— What you will do —
Where in the entries below does "page" appear? Copy every line that has it.
┌──
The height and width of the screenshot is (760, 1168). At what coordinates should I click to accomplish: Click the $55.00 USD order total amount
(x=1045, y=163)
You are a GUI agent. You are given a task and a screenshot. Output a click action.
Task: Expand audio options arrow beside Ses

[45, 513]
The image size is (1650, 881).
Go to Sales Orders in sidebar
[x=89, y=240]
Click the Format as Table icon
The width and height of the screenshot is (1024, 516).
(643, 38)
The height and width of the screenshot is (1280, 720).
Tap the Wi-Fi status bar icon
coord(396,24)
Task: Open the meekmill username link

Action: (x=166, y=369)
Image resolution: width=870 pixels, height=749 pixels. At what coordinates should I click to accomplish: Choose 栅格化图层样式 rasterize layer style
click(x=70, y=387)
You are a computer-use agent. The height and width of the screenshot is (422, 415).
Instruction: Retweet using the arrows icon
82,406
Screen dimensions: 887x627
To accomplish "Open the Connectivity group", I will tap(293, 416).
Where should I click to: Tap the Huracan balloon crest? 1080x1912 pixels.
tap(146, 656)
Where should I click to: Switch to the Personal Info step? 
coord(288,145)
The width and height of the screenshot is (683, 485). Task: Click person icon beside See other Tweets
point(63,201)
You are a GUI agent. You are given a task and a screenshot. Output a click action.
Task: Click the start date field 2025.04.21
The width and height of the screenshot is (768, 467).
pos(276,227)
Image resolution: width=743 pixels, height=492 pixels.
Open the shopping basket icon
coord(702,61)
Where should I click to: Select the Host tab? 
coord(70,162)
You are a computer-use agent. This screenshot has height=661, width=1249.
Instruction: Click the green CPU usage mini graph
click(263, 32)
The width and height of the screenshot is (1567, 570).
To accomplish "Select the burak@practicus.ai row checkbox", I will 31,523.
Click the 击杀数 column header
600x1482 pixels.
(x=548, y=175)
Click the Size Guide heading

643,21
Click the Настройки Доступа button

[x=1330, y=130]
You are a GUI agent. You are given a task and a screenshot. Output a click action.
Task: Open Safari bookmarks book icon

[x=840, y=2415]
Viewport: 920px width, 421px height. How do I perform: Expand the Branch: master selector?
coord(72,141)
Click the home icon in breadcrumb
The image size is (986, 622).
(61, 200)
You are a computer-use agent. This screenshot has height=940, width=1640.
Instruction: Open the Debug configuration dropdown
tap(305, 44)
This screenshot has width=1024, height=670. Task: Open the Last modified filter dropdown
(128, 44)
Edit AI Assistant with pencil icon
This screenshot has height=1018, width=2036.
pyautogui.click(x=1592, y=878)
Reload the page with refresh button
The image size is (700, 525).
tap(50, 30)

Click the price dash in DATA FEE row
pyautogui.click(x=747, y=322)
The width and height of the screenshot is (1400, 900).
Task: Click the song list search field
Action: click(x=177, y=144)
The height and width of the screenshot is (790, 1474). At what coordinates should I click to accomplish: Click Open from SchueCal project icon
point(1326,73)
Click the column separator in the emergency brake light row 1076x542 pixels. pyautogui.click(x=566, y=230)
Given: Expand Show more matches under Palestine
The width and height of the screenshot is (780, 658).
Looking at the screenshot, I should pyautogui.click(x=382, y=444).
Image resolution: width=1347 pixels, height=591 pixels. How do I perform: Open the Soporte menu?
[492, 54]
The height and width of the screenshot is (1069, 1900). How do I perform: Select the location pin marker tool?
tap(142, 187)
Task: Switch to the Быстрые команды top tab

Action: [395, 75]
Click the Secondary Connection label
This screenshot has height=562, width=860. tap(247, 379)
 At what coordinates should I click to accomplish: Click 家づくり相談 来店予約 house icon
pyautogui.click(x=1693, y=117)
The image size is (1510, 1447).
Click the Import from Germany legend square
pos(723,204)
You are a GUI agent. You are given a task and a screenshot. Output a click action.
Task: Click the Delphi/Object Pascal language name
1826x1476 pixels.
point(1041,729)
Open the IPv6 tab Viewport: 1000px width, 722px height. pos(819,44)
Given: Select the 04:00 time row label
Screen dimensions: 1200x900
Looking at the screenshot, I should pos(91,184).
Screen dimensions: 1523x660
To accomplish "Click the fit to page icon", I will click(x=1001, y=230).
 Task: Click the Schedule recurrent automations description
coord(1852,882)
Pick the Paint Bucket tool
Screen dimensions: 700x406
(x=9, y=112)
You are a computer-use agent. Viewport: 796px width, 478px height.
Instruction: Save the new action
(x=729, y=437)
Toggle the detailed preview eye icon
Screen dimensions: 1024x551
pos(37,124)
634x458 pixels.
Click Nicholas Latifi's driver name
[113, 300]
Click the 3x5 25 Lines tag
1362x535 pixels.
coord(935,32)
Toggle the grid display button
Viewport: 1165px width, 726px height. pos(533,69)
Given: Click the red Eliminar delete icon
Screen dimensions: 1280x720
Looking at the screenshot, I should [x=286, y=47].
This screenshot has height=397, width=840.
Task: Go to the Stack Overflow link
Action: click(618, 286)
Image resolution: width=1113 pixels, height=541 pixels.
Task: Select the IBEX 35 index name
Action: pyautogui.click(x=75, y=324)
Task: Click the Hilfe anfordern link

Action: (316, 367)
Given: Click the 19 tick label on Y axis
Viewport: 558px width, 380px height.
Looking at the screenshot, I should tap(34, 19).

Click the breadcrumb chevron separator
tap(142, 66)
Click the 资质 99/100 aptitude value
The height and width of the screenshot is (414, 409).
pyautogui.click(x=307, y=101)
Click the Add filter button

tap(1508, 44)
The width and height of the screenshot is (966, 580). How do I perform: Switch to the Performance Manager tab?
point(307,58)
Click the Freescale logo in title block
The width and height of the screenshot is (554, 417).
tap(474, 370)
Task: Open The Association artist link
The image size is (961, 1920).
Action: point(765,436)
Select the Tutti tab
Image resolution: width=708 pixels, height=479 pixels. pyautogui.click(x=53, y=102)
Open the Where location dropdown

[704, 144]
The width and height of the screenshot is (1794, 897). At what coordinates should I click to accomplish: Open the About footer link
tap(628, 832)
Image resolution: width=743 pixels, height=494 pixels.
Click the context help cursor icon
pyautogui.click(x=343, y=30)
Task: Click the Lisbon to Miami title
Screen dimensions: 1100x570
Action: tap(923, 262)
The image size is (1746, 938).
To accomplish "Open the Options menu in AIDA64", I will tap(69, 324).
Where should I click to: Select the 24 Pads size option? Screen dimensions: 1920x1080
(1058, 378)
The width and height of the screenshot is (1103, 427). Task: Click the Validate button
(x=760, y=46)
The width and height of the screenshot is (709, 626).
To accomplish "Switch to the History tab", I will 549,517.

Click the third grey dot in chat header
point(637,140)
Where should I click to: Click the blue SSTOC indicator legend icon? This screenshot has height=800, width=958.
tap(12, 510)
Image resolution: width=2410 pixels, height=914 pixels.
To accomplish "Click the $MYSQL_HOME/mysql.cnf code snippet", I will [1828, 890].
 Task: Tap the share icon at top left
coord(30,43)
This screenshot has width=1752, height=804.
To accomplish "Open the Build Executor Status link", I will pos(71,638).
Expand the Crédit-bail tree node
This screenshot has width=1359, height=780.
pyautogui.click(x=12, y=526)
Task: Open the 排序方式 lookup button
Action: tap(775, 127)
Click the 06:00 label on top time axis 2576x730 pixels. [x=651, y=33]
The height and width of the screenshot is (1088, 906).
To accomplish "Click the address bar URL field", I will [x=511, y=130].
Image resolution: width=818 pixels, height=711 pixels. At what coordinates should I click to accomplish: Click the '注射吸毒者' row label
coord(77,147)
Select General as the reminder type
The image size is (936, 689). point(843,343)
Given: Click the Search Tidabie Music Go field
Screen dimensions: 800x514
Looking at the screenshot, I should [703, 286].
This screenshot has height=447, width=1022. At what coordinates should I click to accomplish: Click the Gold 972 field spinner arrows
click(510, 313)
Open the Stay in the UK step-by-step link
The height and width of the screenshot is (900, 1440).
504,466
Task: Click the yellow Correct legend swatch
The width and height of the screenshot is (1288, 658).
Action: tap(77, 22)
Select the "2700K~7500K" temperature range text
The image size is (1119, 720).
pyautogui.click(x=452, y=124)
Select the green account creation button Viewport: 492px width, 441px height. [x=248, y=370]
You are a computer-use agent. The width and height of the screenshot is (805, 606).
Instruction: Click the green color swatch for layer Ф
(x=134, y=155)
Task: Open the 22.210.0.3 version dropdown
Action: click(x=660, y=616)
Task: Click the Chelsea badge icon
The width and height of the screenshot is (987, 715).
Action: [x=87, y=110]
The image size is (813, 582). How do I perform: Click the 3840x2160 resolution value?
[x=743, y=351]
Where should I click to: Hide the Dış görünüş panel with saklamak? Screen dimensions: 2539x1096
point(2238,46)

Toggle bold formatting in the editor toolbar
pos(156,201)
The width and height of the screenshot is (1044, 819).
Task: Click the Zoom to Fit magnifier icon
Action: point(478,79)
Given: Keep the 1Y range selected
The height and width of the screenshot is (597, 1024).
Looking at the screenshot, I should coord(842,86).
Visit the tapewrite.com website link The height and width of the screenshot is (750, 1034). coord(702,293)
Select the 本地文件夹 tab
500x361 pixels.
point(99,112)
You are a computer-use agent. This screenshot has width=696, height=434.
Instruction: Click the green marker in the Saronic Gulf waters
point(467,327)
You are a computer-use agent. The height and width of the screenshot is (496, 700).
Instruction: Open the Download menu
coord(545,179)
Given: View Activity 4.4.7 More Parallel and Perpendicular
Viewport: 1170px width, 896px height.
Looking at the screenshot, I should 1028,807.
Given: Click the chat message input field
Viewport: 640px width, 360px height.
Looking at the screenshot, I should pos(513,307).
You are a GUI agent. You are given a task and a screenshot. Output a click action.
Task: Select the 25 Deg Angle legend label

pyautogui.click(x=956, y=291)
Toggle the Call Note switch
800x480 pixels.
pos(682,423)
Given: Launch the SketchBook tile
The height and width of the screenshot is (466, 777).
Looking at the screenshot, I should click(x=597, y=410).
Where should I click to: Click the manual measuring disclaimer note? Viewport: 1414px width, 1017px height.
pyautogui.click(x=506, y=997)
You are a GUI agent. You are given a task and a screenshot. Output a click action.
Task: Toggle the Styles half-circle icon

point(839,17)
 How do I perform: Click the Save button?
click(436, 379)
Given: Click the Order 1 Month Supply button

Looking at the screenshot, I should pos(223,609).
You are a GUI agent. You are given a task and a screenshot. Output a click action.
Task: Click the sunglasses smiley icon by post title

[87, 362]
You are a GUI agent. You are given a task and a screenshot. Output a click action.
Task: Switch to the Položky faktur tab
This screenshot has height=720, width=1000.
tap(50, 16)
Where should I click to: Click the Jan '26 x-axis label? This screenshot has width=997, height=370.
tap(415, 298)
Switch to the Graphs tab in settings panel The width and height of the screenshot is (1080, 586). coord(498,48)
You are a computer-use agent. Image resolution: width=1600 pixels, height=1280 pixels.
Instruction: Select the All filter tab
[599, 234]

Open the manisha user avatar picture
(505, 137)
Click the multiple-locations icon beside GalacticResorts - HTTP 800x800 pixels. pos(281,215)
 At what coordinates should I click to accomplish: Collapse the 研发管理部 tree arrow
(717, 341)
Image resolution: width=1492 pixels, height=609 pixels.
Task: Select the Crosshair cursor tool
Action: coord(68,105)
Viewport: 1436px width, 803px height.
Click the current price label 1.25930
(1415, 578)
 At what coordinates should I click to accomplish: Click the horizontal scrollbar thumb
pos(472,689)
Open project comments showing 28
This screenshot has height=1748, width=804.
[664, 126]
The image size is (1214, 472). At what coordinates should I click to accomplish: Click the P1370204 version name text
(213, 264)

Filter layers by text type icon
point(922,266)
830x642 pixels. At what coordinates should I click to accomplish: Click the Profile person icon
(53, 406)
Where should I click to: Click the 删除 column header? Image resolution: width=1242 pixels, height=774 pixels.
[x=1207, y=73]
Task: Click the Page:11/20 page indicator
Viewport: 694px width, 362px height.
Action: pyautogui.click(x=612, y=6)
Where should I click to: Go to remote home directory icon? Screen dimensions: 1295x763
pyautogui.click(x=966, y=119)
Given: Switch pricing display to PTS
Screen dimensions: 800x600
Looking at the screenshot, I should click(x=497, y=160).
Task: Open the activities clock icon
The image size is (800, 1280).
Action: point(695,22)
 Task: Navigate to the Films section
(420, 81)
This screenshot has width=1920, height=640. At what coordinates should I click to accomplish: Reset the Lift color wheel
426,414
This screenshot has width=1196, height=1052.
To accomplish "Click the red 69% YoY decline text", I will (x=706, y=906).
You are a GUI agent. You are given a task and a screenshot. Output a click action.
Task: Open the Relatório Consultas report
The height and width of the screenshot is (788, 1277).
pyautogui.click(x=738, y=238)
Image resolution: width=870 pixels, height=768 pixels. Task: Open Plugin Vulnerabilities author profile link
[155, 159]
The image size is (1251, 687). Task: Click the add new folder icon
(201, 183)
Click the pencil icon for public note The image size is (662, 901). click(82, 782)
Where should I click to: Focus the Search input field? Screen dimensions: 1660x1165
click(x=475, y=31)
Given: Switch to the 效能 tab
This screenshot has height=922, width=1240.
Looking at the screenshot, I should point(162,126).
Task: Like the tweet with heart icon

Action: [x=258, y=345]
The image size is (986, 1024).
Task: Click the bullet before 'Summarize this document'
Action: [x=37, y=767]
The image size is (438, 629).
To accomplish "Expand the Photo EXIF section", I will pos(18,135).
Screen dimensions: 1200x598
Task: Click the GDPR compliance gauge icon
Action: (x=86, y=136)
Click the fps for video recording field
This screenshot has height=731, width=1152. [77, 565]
└──
— Response —
Reload the page with refresh button
To accomplish "Click the fit to page icon", I will click(x=1001, y=230).
Task: Click the Page:11/20 page indicator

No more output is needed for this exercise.